Using Large Scale Computing to Simulate Life
At this year's International Supercomputing Conference (ISC'14) on June 22-26, in Leipzig Germany, Professor Klaus Schulten will deliver the opening keynote address on computing in biomedicine and bioengineering. Schulten, a physicist by training, now devotes his time to computation biophysics. He has contributed to several key discoveries in this area, has garnered numerous awards and honors for his work, and is considered one of preeminent leaders in field. In a recent interview with ISC, he talks about the evolution of computational physics, its practical applications, and what the future holds.
Computational biophysics has been characterized as a "computational microscope" for studying living systems. What types of structures are researchers most focused on today?
Schulten: There has been quite a change over the last decade in the type of structures biologists are looking at, but much of work is centered on proteins. Proteins are very small machines in cells – the human cell has as many as the United States has citizens. These many millions of proteins work together and that’s what makes a biological system “living.”
In the 50s, computational researchers were able to look at small individual proteins, which led them to many Nobel Prizes. Today they’re looking at large assemblages of proteins. Simple ones like virus capsids are often constructed of thousands of proteins, but all of one kind. Others are involved in energy transformations like respiration or photosynthesis, which again have thousands of proteins, but in this case many different kinds.
There are well-known structures like ribosomes, which read genetic information and turn it into the synthesis of proteins. And then there are sensory proteins, involved in things like vision and taste and olfaction. There are also proteins that are important for neurons in the brains, which facilitate the communication between the neurons. Others are involved in the genetic machinery, like chromatin, which acts as a cradle for DNA.
Whereas the individual proteins we use to study often had a just a thousand or a few thousand atoms, these protein assemblages involve many millions of atoms – up to a billion. These are much more representative for what we are now studying in living entities.
What advantages do these computer simulations have over real-world observations?
Schulten: The advantages are huge. You just have to be careful trusting the computer.
Physical measurements can only be taken under certain conditions. For example, the light microscope is really a versatile instrument. But it can only resolve things down to a certain size, and that size is limited by the wavelength of light; a wavelength much too big to see details like molecules in living cells. In an electron microscope, you have a much higher resolution, but you have to use a vacuum environment and dry conditions to examine what you’re looking at. So, most of these experimental instruments are very limited.
That’s where the computer comes in, to be a microscope where real microscopes don’t work. Just as Boeing uses a computer to simulate airplanes, we simulate what we know is in the cell. Now, we’re not quite as good as what Boeing can do with airplanes, but we’re pretty good and getting better every year.
The computer simulations combine the data of experimental results, including light and electron microscopes, in additions to other kinds of research. The computer is also very good at applying the basic principles of science to living systems. Only the computer can put apples and oranges together and give you the structures that are consistent with all of these measurements. That’s its strength.

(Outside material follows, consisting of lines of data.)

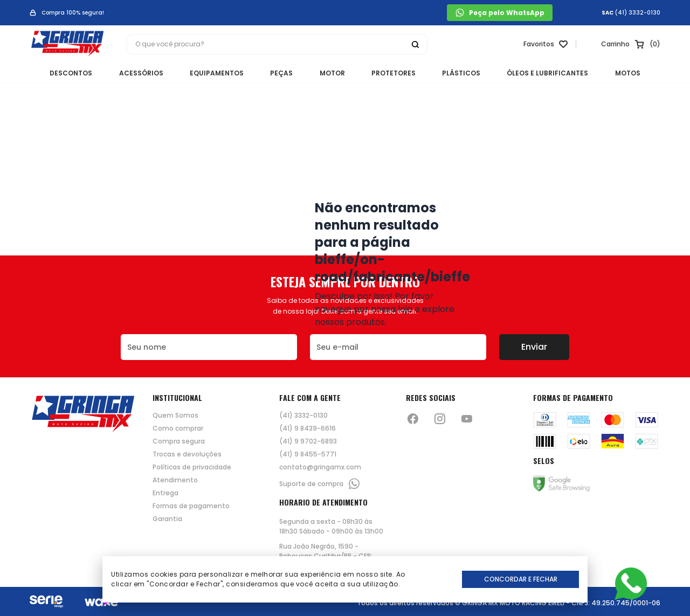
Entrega (165, 493)
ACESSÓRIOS (139, 73)
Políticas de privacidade (192, 467)
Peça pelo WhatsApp (500, 12)
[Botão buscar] (415, 45)
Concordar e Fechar (521, 579)
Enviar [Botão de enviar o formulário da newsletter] (534, 347)
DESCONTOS (67, 73)
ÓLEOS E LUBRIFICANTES (550, 73)
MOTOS (631, 73)
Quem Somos (175, 416)
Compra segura (178, 441)
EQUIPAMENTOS (215, 73)
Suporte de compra (320, 483)
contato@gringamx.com (320, 467)
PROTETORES (395, 73)
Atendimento (175, 480)
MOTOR (332, 73)
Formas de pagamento (191, 506)
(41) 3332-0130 (638, 13)
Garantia (167, 519)
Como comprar (178, 428)
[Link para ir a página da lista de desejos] (544, 45)
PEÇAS (281, 73)
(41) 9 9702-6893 (308, 441)
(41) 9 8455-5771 (308, 454)
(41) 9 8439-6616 (307, 428)
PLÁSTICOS (463, 73)
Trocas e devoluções (187, 454)
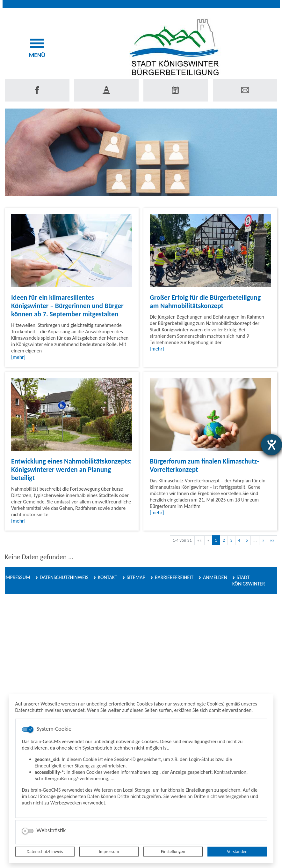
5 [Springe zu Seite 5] (247, 540)
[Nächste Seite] (263, 540)
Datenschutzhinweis (45, 851)
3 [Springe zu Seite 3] (232, 540)
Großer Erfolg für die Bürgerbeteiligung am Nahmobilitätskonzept (205, 302)
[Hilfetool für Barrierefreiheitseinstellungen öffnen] (272, 444)
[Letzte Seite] (272, 540)
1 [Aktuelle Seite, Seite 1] (216, 540)
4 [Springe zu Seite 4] (239, 540)
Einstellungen (173, 851)
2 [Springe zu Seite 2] (223, 540)
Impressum (109, 851)
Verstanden (237, 851)
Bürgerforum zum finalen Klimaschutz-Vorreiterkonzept (204, 465)
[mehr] (18, 357)
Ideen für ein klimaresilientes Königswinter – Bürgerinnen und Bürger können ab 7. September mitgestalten (67, 306)
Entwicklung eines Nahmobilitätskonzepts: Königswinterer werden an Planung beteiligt (71, 469)
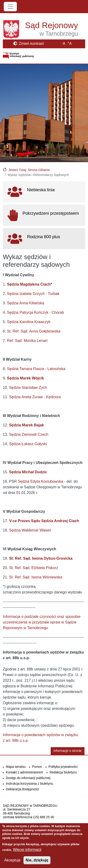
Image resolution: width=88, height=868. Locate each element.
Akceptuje (12, 860)
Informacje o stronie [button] (67, 751)
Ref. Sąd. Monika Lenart (27, 341)
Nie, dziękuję (37, 860)
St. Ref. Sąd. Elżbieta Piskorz (34, 568)
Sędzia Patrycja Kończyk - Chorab (35, 312)
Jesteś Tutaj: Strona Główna (29, 170)
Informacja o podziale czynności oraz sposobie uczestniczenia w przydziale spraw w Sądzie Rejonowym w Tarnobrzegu (41, 622)
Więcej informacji (27, 849)
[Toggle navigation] (10, 6)
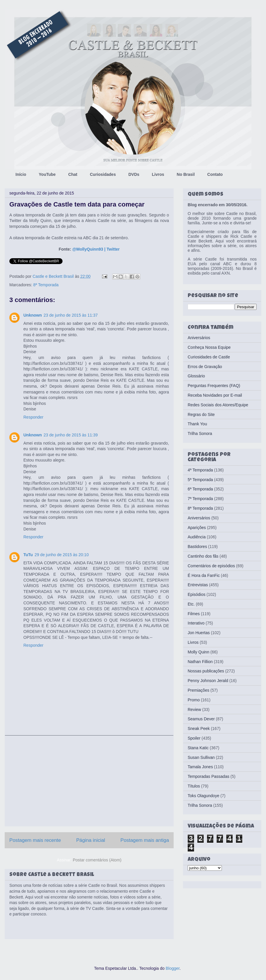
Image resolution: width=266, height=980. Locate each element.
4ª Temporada (200, 470)
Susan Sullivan (201, 757)
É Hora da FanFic (204, 575)
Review (194, 710)
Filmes (194, 614)
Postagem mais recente (35, 840)
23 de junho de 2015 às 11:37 (70, 315)
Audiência (197, 537)
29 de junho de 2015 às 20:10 (62, 555)
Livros (158, 174)
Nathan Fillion (200, 662)
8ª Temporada (46, 285)
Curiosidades (103, 174)
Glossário (196, 376)
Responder (33, 417)
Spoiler (194, 738)
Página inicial (91, 840)
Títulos (194, 786)
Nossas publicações (206, 671)
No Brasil (186, 174)
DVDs (134, 174)
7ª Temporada (200, 499)
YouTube (47, 174)
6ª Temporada (200, 489)
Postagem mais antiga (145, 840)
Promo (194, 700)
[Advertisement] (89, 781)
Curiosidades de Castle (209, 357)
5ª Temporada (200, 480)
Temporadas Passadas (208, 776)
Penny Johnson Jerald (208, 681)
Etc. (191, 604)
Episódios (196, 594)
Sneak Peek (199, 729)
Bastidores (197, 546)
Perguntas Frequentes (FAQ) (214, 385)
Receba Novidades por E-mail (215, 395)
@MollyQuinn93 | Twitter (96, 249)
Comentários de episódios (211, 566)
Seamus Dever (201, 719)
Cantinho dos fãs (203, 556)
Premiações (198, 690)
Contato (215, 174)
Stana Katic (198, 748)
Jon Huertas (199, 633)
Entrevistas (198, 585)
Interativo (196, 623)
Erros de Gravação (205, 366)
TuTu (28, 555)
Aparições (197, 528)
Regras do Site (201, 414)
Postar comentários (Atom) (97, 860)
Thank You (197, 424)
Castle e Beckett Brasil (54, 276)
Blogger (173, 968)
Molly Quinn (198, 652)
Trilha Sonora (200, 433)
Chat (73, 174)
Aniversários (199, 337)
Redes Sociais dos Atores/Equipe (218, 405)
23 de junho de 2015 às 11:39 (70, 435)
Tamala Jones (200, 767)
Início (21, 174)
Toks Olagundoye (203, 795)
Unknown (32, 315)
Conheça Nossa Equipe (209, 347)
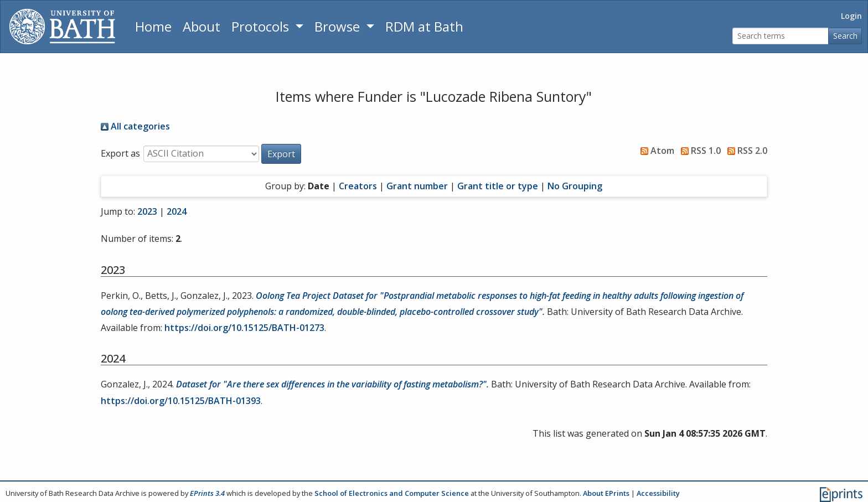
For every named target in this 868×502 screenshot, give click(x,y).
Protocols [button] (262, 26)
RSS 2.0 (745, 151)
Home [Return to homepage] (153, 26)
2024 (177, 211)
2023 (147, 211)
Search (845, 35)
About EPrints (606, 493)
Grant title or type (498, 186)
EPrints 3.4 (207, 493)
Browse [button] (339, 26)
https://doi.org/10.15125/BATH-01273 (244, 328)
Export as (120, 153)
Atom (655, 151)
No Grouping (575, 186)
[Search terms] (781, 36)
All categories (135, 126)
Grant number (417, 186)
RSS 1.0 (699, 151)
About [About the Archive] (202, 26)
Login (851, 15)
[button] (281, 154)
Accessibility (658, 493)
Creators (358, 186)
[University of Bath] (62, 27)
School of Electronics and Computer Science (391, 493)
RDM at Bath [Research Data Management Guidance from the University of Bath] (424, 26)
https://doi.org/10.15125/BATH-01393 (180, 401)
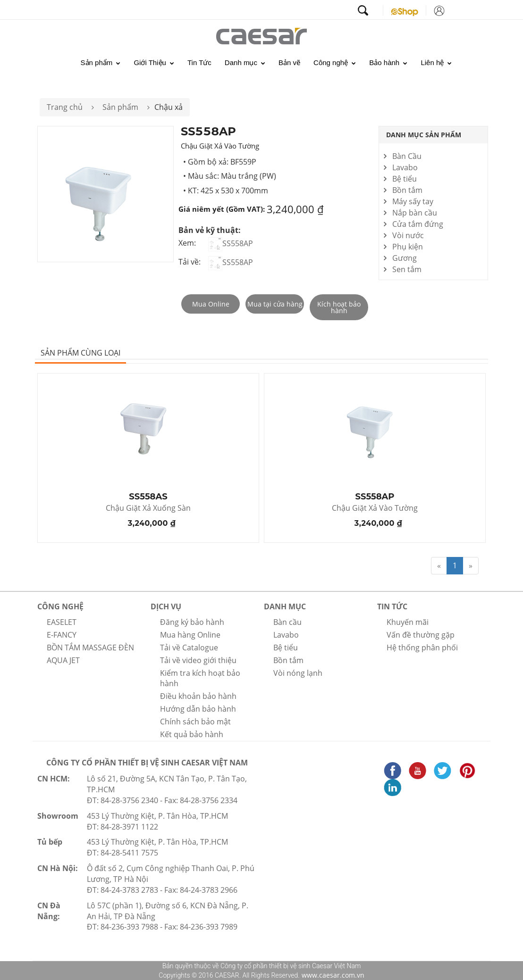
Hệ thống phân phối (422, 648)
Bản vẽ (289, 62)
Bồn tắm (407, 190)
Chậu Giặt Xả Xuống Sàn (148, 508)
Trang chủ (65, 107)
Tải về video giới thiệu (198, 660)
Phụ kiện (407, 247)
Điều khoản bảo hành (198, 696)
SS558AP (230, 243)
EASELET (61, 622)
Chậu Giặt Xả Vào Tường (375, 508)
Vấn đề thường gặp (421, 635)
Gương (405, 258)
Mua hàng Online (190, 635)
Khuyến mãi (407, 622)
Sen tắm (407, 269)
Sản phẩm (101, 62)
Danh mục (245, 62)
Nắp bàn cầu (414, 213)
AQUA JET (63, 660)
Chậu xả (169, 107)
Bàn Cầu (407, 156)
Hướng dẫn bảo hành (198, 709)
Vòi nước (408, 235)
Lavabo (405, 167)
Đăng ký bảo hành (192, 622)
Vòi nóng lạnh (298, 673)
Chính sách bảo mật (195, 722)
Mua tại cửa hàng (275, 304)
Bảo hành (388, 62)
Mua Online (211, 304)
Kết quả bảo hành (192, 734)
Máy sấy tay (413, 201)
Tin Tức (199, 62)
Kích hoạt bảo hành (339, 307)
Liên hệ (436, 62)
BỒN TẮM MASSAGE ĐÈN (90, 648)
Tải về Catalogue (189, 648)
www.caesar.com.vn (332, 975)
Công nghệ (335, 62)
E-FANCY (61, 635)
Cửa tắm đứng (418, 224)
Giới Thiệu (154, 62)
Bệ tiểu (405, 179)
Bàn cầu (287, 622)
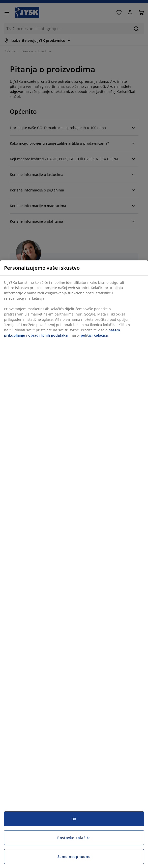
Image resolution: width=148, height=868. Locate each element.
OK (74, 819)
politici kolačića (94, 335)
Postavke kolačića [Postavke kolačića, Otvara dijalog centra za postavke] (74, 838)
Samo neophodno (74, 857)
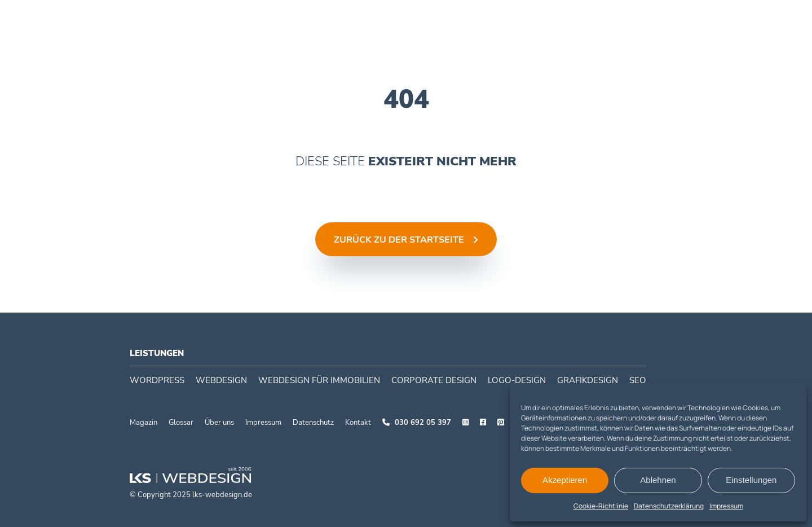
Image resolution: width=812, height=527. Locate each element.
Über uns (219, 423)
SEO (638, 380)
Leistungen (157, 353)
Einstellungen (751, 480)
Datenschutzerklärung (669, 506)
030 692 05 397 (417, 423)
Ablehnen (657, 480)
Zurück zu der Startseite (399, 240)
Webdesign (356, 20)
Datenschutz (313, 423)
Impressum (726, 506)
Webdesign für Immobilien (319, 380)
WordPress (290, 20)
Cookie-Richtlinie (601, 506)
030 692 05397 (738, 20)
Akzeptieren (564, 480)
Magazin (143, 423)
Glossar (181, 423)
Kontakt (358, 423)
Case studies (520, 20)
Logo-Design (517, 380)
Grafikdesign (588, 380)
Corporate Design (436, 20)
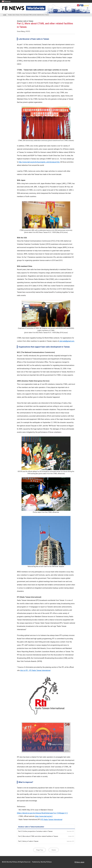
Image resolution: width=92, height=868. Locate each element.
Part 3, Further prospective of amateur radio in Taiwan (35, 831)
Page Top (39, 850)
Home (54, 850)
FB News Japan (79, 862)
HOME (4, 15)
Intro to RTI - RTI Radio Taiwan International (35, 670)
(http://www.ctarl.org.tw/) (44, 816)
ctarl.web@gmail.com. (67, 341)
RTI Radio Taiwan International (52, 819)
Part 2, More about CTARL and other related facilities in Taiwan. (38, 836)
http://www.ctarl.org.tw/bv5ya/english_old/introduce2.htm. (39, 162)
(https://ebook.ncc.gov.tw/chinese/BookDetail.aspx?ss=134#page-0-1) (42, 813)
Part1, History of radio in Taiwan (28, 841)
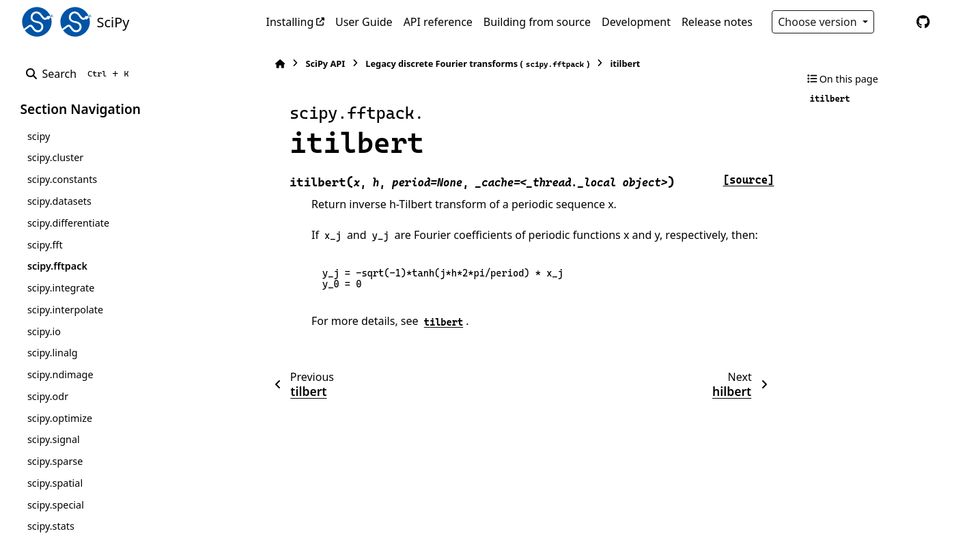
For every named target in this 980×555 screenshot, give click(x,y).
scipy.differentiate (68, 223)
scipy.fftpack (57, 266)
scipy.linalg (53, 352)
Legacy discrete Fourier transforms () (471, 63)
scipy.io (44, 331)
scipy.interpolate (65, 309)
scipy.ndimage (60, 374)
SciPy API (318, 63)
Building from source (537, 22)
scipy (38, 136)
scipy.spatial (55, 483)
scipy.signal (53, 439)
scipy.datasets (59, 201)
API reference (438, 22)
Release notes (717, 22)
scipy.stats (51, 526)
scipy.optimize (59, 418)
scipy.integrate (61, 287)
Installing (290, 22)
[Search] (80, 74)
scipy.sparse (55, 461)
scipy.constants (62, 179)
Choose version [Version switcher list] (819, 22)
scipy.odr (48, 396)
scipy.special (55, 504)
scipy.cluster (55, 157)
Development (636, 22)
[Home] (273, 63)
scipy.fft (45, 244)
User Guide (364, 22)
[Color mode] (895, 22)
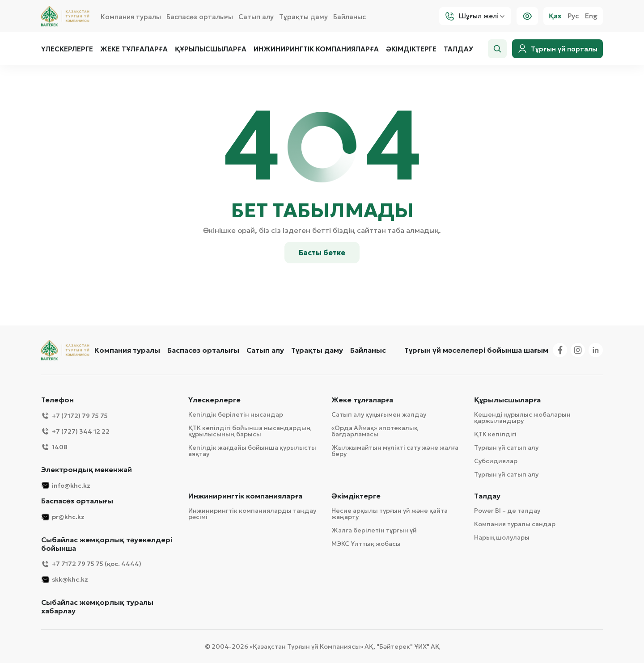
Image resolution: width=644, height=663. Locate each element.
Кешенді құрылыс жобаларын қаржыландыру (522, 418)
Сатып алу (256, 17)
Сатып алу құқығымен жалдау (379, 414)
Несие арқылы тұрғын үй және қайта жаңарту (390, 514)
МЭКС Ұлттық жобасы (366, 544)
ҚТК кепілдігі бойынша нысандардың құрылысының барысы (250, 431)
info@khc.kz (66, 485)
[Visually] (527, 16)
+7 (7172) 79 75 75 (74, 415)
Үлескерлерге (67, 49)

Could you give some example of recent discoveries made possible with computational biophysics? For example, have any specific results found practical applications in medical treatments, agriculture, energy production, or other areas?
Schulten: Computational methods have made astonishing advances on how certain animals navigate, many of which possess a magnetic sense and are able to determine magnetic north and south. Some animals, like fish, have an incredible sense of touch, so can stay completely still in flowing water – and thus hidden from predators -- by measuring the flow on the surface of their skin. These types of discoveries were uncovered by computer simulations.
The computer is also an extremely useful instrument for pharmacological research because the targets of most of our medical treatments are specific molecules in the body. That’s what the computer can help with -- describing the target molecules and suggesting pharmacological treatments against what the computer sees.
A relatively new discovery made possible by the latest generation of computers is the structure of the HIV virus. Now that this structure is known, great progress has been made with HIV treatment. And we can develop new treatments that outrace the virus as it adapts.
In my own research, I study the ribosome from a pharmacological perspective. The ribosome is a target of antibiotics and we constantly have to find new ones because bacteria become resistant to the antibiotics we’ve developed.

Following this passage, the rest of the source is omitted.